Snakemake 性能分析

1. Prerequisites

Install Snakemake

Snakemake is primarily used on Linux, but also supports macOS and Windows (via WSL).

Linux / macOS

# Using pip
pip install snakemake

# Using conda (recommended for reproducibility)
conda install -c conda-forge snakemake

Windows

Snakemake is not natively supported on Windows. Use WSL (Windows Subsystem for Linux):

Install WSL:
Terminal window
```
wsl --install
```

Install Snakemake inside WSL:

pip install snakemake
# or
conda install -c conda-forge snakemake

Install Perl (for benchmark script)

The benchmark summary script requires Perl, which is pre-installed on most Unix systems.

Linux

# Debian / Ubuntu
sudo apt install perl

# CentOS / RHEL
sudo yum install perl

macOS

Perl is pre-installed on macOS. If needed, you can install via Homebrew:

brew install perl

Windows (WSL)

Perl is included in most WSL distributions.

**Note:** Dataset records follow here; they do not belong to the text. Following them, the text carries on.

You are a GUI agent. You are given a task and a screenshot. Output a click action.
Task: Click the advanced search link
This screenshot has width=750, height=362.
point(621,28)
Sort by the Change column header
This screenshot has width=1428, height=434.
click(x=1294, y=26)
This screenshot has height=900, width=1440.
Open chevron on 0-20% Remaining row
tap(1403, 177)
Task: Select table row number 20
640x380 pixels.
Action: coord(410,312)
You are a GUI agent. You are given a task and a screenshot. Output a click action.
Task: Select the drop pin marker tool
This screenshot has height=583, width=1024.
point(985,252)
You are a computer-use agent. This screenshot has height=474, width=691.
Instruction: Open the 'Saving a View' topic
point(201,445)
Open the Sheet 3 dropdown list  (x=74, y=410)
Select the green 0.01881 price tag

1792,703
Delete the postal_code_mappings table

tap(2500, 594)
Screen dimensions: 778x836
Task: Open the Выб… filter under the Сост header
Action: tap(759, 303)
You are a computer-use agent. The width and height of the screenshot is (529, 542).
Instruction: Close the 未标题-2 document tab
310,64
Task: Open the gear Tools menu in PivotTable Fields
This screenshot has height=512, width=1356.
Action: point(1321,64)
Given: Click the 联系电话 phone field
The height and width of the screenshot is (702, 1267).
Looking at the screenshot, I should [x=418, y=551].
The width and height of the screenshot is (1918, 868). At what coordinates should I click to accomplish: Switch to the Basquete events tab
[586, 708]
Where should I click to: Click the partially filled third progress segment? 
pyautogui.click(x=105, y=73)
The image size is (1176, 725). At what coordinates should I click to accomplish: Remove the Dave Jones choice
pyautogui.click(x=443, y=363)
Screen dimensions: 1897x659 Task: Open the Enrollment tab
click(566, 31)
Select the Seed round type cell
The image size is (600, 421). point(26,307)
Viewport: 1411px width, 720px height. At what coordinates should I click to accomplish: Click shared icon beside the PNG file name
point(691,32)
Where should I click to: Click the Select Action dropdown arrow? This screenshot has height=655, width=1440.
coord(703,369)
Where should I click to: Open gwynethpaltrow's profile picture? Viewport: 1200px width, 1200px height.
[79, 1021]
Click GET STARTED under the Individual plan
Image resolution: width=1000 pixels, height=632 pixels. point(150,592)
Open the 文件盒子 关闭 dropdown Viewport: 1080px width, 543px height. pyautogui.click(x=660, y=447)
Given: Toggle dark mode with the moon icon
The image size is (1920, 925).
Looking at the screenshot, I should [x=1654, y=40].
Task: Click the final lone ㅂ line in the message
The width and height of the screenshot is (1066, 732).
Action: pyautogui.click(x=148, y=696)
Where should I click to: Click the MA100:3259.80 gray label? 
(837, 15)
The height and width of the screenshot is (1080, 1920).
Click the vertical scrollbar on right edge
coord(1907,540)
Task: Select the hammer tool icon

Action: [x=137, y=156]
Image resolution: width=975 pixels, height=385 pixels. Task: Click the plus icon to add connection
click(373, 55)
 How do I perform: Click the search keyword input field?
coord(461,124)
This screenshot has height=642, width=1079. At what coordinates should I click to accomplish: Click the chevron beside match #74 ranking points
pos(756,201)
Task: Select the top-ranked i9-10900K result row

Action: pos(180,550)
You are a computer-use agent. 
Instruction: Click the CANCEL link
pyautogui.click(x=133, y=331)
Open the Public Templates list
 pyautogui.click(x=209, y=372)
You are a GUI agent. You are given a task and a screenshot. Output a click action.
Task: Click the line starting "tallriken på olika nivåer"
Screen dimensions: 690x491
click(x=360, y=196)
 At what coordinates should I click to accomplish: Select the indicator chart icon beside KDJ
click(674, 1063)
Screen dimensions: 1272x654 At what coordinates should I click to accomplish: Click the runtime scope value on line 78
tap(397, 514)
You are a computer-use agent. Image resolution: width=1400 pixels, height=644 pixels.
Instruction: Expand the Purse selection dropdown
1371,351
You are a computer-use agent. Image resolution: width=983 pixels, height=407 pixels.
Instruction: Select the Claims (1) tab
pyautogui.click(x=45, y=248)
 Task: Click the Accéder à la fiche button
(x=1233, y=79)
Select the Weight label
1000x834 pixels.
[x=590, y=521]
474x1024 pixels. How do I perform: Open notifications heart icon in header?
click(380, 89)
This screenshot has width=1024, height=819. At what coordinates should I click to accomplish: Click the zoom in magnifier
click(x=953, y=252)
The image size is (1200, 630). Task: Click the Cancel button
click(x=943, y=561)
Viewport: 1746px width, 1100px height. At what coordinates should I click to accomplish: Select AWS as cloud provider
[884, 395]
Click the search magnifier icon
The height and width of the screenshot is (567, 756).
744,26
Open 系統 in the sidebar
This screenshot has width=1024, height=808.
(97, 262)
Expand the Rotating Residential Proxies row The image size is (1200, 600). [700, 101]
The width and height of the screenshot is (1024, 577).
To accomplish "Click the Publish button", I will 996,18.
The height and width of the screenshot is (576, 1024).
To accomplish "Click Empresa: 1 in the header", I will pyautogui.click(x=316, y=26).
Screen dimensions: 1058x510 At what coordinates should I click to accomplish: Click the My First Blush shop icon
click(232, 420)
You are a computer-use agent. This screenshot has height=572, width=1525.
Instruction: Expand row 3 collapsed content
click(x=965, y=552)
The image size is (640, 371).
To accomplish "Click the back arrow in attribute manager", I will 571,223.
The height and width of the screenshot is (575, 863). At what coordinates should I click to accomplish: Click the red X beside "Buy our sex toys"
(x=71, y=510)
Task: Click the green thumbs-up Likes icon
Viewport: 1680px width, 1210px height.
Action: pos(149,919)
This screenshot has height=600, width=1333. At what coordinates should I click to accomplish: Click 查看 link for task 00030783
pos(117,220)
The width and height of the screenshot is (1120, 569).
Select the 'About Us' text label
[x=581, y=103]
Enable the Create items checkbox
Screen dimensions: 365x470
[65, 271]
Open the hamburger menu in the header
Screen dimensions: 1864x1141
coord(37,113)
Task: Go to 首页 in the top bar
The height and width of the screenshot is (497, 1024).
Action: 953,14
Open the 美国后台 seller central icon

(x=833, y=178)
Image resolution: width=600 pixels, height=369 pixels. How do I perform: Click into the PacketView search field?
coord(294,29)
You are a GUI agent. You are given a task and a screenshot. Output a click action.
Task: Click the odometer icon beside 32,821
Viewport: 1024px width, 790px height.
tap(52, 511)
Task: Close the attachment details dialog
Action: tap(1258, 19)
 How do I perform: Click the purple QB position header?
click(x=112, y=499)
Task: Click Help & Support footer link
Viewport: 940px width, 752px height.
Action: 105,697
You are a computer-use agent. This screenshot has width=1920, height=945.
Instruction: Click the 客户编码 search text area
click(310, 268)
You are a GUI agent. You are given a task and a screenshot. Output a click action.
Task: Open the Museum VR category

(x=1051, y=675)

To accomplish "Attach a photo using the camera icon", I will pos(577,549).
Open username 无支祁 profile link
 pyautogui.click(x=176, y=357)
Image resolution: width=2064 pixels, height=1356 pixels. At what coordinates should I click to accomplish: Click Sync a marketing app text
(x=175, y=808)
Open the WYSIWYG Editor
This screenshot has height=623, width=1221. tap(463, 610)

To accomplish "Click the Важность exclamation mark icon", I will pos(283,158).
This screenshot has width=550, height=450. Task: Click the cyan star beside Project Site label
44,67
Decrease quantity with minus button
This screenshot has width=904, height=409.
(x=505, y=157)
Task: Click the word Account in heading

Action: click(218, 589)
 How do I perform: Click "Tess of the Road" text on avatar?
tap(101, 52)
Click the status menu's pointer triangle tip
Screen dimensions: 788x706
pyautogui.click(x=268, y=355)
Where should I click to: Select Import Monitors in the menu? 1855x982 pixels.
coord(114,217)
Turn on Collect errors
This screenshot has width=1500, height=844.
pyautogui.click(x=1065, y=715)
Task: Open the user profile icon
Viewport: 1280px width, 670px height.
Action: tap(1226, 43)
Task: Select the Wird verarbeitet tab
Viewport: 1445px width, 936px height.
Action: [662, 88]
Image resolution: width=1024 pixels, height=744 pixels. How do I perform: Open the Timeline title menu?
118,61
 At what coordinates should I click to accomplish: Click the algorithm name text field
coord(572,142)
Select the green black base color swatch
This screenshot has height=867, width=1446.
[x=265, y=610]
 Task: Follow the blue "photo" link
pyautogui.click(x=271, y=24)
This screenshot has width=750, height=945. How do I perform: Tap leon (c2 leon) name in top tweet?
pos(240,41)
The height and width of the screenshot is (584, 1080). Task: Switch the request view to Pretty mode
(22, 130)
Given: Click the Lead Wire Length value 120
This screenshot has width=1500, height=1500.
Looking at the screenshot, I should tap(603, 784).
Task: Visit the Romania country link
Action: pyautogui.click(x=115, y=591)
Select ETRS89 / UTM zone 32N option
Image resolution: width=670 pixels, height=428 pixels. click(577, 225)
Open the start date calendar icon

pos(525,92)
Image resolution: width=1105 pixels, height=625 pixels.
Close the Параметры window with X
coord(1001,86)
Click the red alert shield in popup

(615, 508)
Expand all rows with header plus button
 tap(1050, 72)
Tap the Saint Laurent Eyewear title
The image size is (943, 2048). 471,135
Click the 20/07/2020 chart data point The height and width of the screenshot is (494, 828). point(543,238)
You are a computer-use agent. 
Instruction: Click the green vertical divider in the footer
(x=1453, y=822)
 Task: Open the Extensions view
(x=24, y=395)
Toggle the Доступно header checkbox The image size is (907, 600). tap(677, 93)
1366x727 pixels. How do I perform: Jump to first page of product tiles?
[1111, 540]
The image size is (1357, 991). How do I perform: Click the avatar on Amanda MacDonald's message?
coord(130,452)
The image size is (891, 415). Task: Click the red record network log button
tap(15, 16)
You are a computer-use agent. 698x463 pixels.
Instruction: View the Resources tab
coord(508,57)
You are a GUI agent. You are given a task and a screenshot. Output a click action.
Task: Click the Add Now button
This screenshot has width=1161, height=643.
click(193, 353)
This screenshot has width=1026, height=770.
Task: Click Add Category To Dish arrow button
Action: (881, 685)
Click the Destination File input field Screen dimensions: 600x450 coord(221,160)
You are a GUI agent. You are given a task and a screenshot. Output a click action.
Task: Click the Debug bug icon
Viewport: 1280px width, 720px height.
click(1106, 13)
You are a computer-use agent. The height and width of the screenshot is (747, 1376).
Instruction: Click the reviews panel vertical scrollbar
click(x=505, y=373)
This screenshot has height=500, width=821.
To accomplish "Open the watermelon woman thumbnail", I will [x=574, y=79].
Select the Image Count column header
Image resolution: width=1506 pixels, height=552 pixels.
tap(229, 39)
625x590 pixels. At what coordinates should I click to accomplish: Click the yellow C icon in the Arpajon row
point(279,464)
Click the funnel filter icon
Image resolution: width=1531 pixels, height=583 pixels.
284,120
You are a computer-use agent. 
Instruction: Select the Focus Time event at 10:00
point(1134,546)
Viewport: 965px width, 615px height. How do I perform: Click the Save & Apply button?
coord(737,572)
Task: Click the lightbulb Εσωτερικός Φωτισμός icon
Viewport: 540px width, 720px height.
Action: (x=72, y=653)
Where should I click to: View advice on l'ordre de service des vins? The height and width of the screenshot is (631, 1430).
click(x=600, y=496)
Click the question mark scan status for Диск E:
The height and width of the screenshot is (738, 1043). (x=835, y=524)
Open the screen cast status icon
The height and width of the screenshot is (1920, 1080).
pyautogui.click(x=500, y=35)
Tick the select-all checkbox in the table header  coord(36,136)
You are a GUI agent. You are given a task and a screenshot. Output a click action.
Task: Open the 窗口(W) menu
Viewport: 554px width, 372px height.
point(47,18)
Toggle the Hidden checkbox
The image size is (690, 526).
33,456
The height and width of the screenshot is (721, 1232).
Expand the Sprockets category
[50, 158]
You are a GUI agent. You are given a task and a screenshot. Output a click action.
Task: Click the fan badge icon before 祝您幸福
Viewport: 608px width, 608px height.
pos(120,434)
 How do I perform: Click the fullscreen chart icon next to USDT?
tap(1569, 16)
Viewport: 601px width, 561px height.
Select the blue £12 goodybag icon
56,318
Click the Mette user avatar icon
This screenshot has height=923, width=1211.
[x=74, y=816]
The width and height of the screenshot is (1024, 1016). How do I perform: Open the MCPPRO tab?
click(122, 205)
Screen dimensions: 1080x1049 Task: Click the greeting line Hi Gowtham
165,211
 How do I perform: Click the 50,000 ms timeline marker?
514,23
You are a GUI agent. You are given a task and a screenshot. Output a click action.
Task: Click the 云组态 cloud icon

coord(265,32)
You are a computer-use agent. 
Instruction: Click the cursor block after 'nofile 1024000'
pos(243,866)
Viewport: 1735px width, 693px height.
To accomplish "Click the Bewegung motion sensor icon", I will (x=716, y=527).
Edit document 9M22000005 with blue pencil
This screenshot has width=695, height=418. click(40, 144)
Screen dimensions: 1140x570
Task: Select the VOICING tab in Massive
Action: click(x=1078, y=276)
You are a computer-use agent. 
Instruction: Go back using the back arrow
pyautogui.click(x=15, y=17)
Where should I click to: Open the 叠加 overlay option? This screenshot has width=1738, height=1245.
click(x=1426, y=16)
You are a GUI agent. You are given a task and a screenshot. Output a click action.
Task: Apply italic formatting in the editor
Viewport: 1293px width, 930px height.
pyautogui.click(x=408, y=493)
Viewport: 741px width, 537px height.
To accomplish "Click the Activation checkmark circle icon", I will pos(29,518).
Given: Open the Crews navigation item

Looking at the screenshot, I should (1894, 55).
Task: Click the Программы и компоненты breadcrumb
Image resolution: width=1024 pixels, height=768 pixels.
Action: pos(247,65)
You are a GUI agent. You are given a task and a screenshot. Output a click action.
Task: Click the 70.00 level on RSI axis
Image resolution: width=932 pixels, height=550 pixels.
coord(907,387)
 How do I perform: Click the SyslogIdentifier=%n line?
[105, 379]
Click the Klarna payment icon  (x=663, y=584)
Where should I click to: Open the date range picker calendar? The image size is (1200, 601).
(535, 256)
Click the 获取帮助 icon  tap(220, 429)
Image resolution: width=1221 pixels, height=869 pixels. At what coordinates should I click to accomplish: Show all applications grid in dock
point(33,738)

If not:

sudo apt install perl

2. Usage

This script finds files matching *.benchmark and summarizes their metrics:

Total Execution Time
Total I/O (Input/Output)
Maximum Memory Consumption (Max RSS)

Example

# Summarize benchmarks in a specific directory
❯ workflow/scripts/sum_benchmark.pl benchmark/01.QC
Finding file(s) named "*.benchmark" under benchmark/01.QC and summarizing...
Total Execution Time: 02 hours 38 minutes 11 seconds
Total I/O In: 182.58G, Total I/O Out: 43.28G, Total I/O: 225.86G
Max_rss: 2.09G

# Summarize benchmarks in the current directory (default)
❯ workflow/scripts/sum_benchmark.pl
Finding file(s) named "*.benchmark" under current workdir and summarizing...
Total Execution Time: 10 hours 04 minutes 44 seconds
Total I/O In: 315.35G, Total I/O Out: 178.44G, Total I/O: 493.80G
Max_rss: 21.00G

3. Source Code

Save the following code as sum_benchmark.pl and make it executable (chmod +x sum_benchmark.pl).

#!/usr/bin/perl
use strict;
use warnings;

my $path=$ARGV[0];
$path||=".";

if (!$ARGV[0]) { print "Finding file(s) named \"*.benchmark\" under current workdir and summarizing...\n"; }
else { print "Finding file(s) named \"*.benchmark\" under $path and summarizing...\n"; }

my ($total_sec,$io_in,$io_out,$max_rss)=(0,0,0,0);
my $files=`find $path -name "*.benchmark"`;
chomp($files);
my @lines=split(/\n/,$files);
foreach my $file (@lines) {
  open(IN,$file);
  while (<IN>) {
    if ($_ !~ /^s/) {
      my @arr=split/\t/;
      if ($arr[0] =~ /[0-9]/) { $total_sec+=$arr[0]; }
      if ($arr[6] =~ /[0-9]/) { $io_in+=$arr[6]; }
      if ($arr[7] =~ /[0-9]/) { $io_out+=$arr[7]; }
      if ($arr[2] =~ /[0-9]/) {
        if ($arr[2] > $max_rss) { $max_rss=$arr[2]; }
      }
    }
  }
  close IN;
}

my $total_io=$io_in+$io_out;
$io_in=&unit($io_in);
$io_out=&unit($io_out);
$total_io=&unit($total_io);
$max_rss=&unit($max_rss);

if ($total_sec) {
  printf ("Total Execution Time: %02d hours %02d minutes %02d seconds\n",(gmtime($total_sec))[2,1,0]);
  print "Total I/O In: $io_in, Total I/O Out: $io_out, Total I/O: $total_io\n";
  print "Max_rss: $max_rss\n";
}
else { print "Maybe there was no \"*.benchmark\" file?\n"; }

sub unit {
  my $input=shift;
  my $value;
  if($input >= 1024000 ) {
    $value=sprintf("%.2f",($input/1024000) )."T";
  } elsif ($input >= 1024 ) {
    $value=sprintf("%.2f",($input/1024) )."G";
  } else {
    $value=sprintf("%.2f",$input)."M";
  }
  return($value);
}